Chapter 62: Inquisition Stereotypes |
A perfect naval battle.
An overwhelming victory.
But in Romulus’ eyes, such a naval battle was just plain boring.
Of course, boring was a good thing—it meant low pressure, minimal casualties, and dependable teammates.
At first, he thought they’d need to ride melta assault boats to board and brawl with the Word Bearers' Space Marines or something.
But after the Inquisition fleet moved in to pin down the Word Bearers, the Explorator Fleet’s concentrated plasma fire quickly overloaded the enemy’s void shields. Then, a few nova cannon shots turned those warships into cosmic trash.
The last Desolator-class Battleship had its core overloaded under the boarding assault of the two Chapters. Once the battle-brothers had evacuated, it began to collapse under the “Dawn”’s lance bombardment.
As for the Word Bearers they boarded...
Let’s just say they died with style. At the very least, they gave Romulus a ton of live combat data that would no doubt be run through spreadsheets countless times.
Fragments of shattered warships drifted through space. The Chaos-tainted metal held no salvage value in this situation.
Romulus, who had hoped to learn a few new tricks, stared at the battle report.
Then looked up at the Inquisition cruisers still chasing down the scattered escort ships.
His mind was full of nothing but firepower doctrine. From the bottom of his heart, he believed the best way to win a naval battle was to produce massive fleets, bring the strongest firepower, and hire the best cogboys.
As long as your fleet is bigger, your range is longer, and your computing power is enough—you win, no matter what.
Still, wasn’t this a bit too smooth? They got control of the sub-sector this easily—wouldn’t the ground campaign be a walk in the park too?
But reality is never as rosy as you'd like.
Arthur and Ramses, having wrapped up interrogation and cleanup, returned to the bridge together.
“All done with the interrogation.”
They uploaded the interrogation records through internal channels and tossed the physical backup to Romulus. He casually grabbed a handful of cherries from Garna’s fruit bowl.
“Mmm, still sweet as ever.”
“You just grabbed a third of a Nurgle daemon.”
Garna narrowed his eyes.
“......”
Ramses’ throat twitched. He suddenly felt like those cherries were stuck halfway down.
Romulus shook his head and started reading the interrogation records.

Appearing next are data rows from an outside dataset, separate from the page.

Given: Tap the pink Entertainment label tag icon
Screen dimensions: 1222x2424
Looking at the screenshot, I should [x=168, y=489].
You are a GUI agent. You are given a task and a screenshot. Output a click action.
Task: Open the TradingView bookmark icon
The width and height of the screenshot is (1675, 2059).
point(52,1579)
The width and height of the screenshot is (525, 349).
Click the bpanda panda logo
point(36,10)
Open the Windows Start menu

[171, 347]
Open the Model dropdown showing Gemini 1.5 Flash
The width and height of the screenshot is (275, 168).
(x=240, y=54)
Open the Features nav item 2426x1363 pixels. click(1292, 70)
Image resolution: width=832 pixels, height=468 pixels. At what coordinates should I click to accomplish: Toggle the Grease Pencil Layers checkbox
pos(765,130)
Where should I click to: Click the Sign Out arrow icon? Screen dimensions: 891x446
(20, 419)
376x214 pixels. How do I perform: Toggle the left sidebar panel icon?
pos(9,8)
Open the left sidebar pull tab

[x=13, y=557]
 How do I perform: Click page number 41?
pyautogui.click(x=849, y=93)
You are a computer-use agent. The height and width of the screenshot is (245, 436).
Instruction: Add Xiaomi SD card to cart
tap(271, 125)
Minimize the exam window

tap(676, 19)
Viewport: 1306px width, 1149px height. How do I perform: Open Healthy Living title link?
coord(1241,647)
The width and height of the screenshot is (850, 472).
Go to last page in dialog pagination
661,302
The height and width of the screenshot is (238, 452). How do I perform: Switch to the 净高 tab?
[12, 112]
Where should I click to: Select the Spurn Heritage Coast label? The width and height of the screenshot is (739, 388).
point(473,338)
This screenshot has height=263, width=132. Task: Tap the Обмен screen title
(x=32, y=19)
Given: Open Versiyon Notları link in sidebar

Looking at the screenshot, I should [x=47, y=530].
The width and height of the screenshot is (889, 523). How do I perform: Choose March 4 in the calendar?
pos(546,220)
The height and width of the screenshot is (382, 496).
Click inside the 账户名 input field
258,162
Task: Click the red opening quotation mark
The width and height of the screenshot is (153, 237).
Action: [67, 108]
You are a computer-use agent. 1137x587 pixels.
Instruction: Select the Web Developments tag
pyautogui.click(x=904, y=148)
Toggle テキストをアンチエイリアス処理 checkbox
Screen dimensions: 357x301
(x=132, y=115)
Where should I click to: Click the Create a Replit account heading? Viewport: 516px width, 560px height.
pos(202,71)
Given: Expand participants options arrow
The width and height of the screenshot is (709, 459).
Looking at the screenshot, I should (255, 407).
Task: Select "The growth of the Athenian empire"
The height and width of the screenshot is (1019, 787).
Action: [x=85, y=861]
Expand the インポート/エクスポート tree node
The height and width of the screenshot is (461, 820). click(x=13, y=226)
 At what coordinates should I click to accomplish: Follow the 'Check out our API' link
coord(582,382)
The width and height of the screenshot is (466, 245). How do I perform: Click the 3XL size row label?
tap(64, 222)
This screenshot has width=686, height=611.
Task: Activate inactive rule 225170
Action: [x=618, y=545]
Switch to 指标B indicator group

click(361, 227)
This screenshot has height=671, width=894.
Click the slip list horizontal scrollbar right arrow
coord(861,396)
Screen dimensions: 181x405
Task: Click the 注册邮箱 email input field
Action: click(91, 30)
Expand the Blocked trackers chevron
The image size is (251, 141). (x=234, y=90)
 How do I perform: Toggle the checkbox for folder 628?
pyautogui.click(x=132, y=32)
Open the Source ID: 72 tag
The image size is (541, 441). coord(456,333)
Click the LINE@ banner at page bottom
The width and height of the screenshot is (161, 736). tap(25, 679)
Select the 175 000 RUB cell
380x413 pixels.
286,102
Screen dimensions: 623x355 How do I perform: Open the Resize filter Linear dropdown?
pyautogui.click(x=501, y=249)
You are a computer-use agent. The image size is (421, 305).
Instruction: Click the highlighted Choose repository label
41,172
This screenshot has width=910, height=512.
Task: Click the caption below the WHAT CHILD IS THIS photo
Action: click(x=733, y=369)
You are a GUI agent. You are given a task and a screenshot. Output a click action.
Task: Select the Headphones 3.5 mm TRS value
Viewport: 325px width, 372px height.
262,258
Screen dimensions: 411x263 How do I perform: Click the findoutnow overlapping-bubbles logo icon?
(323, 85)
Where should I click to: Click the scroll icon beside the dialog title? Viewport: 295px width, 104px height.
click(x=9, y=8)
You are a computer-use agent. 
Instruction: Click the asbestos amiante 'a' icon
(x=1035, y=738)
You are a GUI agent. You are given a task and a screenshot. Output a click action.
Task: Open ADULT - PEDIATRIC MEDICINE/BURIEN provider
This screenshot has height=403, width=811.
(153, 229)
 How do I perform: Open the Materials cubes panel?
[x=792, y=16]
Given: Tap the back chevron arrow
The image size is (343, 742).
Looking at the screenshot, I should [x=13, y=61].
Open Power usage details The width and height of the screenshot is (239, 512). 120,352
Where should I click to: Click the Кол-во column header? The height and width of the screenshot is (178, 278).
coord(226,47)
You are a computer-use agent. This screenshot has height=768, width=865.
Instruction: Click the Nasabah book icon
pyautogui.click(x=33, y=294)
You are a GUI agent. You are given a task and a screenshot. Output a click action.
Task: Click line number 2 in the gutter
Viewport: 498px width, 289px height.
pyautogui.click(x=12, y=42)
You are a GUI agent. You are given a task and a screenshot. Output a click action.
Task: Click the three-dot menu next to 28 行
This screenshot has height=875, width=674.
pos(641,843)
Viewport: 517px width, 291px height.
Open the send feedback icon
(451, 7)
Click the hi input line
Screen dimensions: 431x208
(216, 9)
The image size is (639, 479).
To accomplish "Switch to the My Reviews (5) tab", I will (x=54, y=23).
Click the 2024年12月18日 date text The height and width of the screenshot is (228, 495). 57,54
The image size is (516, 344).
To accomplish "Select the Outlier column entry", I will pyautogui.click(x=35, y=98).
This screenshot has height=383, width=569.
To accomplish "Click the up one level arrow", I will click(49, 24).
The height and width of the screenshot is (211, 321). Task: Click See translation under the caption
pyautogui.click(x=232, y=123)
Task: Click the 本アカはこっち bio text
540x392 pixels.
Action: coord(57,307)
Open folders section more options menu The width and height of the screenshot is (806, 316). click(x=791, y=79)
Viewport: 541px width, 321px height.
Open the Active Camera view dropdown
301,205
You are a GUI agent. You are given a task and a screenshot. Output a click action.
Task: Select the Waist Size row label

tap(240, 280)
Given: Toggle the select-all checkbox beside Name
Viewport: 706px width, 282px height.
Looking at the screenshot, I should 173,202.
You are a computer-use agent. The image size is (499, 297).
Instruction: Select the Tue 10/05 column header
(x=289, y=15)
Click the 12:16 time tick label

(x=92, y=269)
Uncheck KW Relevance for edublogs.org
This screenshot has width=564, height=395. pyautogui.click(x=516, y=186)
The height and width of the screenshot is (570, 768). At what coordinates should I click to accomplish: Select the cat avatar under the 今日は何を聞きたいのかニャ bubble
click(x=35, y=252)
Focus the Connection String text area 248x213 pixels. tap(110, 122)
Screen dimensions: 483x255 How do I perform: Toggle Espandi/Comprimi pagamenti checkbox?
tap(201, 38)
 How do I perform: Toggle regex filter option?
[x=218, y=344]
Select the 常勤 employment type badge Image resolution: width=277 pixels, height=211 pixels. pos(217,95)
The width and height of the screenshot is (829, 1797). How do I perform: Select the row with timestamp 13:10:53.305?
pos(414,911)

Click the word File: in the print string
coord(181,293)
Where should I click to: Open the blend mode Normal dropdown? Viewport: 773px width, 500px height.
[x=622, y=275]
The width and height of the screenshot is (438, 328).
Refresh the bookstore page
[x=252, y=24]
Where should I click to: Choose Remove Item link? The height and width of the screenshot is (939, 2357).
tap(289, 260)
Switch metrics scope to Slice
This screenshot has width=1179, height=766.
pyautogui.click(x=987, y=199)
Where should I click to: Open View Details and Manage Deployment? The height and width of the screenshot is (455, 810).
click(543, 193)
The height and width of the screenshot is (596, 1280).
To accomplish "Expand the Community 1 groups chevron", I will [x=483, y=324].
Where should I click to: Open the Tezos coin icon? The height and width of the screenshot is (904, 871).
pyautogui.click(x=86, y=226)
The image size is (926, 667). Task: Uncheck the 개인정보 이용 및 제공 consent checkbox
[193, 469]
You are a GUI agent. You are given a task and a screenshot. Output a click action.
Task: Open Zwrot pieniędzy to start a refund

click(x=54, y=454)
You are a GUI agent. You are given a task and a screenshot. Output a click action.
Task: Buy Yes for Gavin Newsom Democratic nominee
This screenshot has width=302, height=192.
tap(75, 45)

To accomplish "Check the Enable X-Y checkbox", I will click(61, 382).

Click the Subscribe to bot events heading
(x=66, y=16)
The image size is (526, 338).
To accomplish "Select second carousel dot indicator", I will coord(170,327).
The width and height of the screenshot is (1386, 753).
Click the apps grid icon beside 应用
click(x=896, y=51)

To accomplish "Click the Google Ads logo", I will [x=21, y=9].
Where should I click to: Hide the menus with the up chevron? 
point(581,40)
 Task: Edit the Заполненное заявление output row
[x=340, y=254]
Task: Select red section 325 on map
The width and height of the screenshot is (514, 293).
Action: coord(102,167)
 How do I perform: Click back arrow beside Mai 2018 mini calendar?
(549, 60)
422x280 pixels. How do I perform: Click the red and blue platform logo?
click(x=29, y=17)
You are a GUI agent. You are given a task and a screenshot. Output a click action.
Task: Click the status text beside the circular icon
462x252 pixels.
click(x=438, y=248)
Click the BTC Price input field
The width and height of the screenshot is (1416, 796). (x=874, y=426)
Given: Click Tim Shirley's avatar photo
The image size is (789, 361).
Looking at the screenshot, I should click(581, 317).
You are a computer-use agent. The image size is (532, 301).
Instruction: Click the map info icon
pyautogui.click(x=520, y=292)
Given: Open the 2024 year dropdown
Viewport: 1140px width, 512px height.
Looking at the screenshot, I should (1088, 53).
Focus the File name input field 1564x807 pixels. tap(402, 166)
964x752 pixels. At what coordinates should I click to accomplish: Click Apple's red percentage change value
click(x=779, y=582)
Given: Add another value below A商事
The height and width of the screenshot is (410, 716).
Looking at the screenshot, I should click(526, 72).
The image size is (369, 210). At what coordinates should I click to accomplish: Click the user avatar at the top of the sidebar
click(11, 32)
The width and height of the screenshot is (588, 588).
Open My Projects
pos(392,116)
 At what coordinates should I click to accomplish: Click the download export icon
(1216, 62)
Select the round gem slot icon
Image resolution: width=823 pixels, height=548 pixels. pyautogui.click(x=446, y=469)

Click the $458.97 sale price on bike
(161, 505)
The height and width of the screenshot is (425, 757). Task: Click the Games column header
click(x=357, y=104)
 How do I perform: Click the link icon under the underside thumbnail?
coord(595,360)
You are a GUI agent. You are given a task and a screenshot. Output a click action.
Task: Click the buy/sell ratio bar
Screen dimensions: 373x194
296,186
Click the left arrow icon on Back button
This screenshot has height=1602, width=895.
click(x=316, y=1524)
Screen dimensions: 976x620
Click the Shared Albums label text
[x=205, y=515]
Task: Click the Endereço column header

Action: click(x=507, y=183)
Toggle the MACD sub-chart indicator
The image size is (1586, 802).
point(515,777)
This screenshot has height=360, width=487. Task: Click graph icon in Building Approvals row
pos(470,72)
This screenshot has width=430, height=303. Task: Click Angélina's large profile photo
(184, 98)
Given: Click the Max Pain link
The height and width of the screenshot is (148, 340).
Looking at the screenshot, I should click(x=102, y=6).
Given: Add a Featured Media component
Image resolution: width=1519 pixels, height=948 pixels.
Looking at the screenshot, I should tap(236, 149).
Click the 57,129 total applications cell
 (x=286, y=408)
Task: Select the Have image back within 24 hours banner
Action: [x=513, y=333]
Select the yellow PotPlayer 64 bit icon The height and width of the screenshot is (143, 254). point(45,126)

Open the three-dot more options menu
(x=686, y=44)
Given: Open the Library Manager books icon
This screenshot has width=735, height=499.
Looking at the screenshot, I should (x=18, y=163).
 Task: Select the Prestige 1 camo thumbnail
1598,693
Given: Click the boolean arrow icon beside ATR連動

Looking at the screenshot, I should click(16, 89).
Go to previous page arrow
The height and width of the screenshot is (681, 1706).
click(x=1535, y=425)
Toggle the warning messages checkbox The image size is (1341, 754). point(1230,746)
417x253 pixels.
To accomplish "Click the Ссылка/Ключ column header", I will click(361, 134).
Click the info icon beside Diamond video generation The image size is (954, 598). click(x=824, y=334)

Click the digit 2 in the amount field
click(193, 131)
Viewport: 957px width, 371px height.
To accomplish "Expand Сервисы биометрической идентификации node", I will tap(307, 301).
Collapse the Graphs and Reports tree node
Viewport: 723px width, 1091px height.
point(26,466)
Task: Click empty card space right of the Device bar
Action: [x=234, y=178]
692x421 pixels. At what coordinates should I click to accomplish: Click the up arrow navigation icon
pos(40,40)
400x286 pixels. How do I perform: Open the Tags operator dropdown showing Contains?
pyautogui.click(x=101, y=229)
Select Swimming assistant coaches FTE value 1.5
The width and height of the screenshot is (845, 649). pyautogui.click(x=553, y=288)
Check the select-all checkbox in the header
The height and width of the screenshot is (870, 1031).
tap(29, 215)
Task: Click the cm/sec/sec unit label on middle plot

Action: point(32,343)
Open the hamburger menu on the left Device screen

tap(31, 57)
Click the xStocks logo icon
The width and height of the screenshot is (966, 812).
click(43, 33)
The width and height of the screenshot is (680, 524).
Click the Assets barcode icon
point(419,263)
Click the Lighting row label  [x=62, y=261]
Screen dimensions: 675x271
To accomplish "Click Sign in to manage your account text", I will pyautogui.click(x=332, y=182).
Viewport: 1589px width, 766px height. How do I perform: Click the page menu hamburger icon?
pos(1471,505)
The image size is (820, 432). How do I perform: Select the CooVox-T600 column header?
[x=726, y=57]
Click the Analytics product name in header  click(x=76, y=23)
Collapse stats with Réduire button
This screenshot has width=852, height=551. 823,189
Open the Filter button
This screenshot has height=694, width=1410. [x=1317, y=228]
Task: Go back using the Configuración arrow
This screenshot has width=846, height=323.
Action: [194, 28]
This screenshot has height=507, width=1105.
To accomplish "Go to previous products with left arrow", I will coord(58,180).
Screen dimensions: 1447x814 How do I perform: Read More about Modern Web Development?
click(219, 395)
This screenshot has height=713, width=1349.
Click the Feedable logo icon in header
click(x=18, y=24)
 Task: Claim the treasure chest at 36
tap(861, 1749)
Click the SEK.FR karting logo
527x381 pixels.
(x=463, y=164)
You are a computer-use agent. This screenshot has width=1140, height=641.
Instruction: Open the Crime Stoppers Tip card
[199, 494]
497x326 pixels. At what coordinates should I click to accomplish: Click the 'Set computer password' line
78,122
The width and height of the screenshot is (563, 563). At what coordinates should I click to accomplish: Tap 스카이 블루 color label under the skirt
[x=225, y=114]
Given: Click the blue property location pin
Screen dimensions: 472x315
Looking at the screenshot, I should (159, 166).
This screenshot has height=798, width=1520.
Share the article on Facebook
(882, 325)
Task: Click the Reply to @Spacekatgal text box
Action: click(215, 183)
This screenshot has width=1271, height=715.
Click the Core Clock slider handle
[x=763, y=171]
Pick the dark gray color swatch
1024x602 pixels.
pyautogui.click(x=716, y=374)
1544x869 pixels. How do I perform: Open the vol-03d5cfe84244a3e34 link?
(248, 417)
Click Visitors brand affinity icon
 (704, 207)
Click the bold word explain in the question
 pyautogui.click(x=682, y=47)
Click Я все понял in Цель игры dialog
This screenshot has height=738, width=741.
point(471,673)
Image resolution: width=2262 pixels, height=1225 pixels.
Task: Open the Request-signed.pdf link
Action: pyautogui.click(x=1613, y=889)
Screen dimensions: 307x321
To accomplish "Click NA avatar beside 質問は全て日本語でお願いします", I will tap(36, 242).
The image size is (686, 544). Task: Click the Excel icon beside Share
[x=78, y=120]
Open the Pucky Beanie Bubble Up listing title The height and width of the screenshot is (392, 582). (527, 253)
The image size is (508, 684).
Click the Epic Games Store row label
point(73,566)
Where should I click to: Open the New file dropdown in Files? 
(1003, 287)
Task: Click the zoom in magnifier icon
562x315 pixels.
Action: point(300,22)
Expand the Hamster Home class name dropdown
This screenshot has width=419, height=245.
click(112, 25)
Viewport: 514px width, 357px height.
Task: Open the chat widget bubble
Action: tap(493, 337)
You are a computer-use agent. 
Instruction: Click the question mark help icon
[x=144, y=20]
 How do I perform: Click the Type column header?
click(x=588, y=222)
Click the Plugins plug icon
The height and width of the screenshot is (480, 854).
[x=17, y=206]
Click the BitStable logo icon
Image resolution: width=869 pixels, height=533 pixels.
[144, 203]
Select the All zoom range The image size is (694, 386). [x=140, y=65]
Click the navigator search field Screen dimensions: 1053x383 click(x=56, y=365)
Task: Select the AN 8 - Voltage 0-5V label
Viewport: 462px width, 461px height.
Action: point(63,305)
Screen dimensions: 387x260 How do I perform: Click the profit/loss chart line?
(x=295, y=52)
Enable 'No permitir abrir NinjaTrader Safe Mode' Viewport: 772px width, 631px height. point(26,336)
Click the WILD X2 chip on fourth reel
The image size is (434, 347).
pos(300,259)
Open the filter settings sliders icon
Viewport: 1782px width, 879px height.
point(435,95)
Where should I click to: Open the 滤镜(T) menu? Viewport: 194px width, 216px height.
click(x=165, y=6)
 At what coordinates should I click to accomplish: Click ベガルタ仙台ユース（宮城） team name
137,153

【Word Bearers: A combined force made up of four warbands. 1,218 Chaos Space Marines (369 confirmed KIA), fleet assets (destroyed)】
【Objective: Set a trap to lure the Avengers patrol battalion, use Chaos sorcery to possess members of three companies, and recapture the Queen of Glory “Chronicle of Ashes.”】
【Planetary control: Insufficient. Did not seize control of critical surface facilities (e.g., ground-based void shields, surface-level AA defenses).】
【Strategic deployment: Unknown. After hijacking the cruiser “Pride of Terra,” major conflict broke out on the surface. Contact with ground forces severed. Last confirmed location of ground forces: ruins of the Administratum department in the upper hive.】
【Any prior cooperation with the Inquisition: Yes. Unilateral non-aggression agreement reached with an Inquisitor calling himself “the Seeker.”】
“These Word Bearers are seriously pathetic.”
Romulus finished reading the report.
Other than their own plan, they seemed to know less about the planet than the Joint Fleet did.
“Right? I kind of regret it now. We lost a batch of hard-earned Pokémon just to destroy the evidence.”
Ramses looked genuinely disappointed—he’d spent forever taming those daemons. If they didn’t contribute some KPIs to the Four Gods soon, they’d vanish forever. And now they’d been wasted on this measly bit of intel.
Because everyone knew what Chaos daemons and traitors were made of. Even after they were done being useful—you couldn’t let them go.
Only one option: kill.
“This is what we got from interrogating the Word Bearers.”
After dumbing down their objective to simply possessing Avengers warriors to cause greater chaos, Romulus sent the report to the rest of the Joint Fleet.
Aglaea spoke first.
“Sir Kebar, please respond if you can hear this.”
Aglaea was very self-aware. Since she was the one who initiated this operation, naturally her faction should take on the risks.
“Lady Aglaea, Captain Kebar was unfortunately killed in the earlier battle. I am his acting replacement—you may call me Ashton.”
“......”
Feeling the eyes gathering behind her, Aglaea felt like she was sitting on needles.
She really hadn’t planned to do anything to Kebar.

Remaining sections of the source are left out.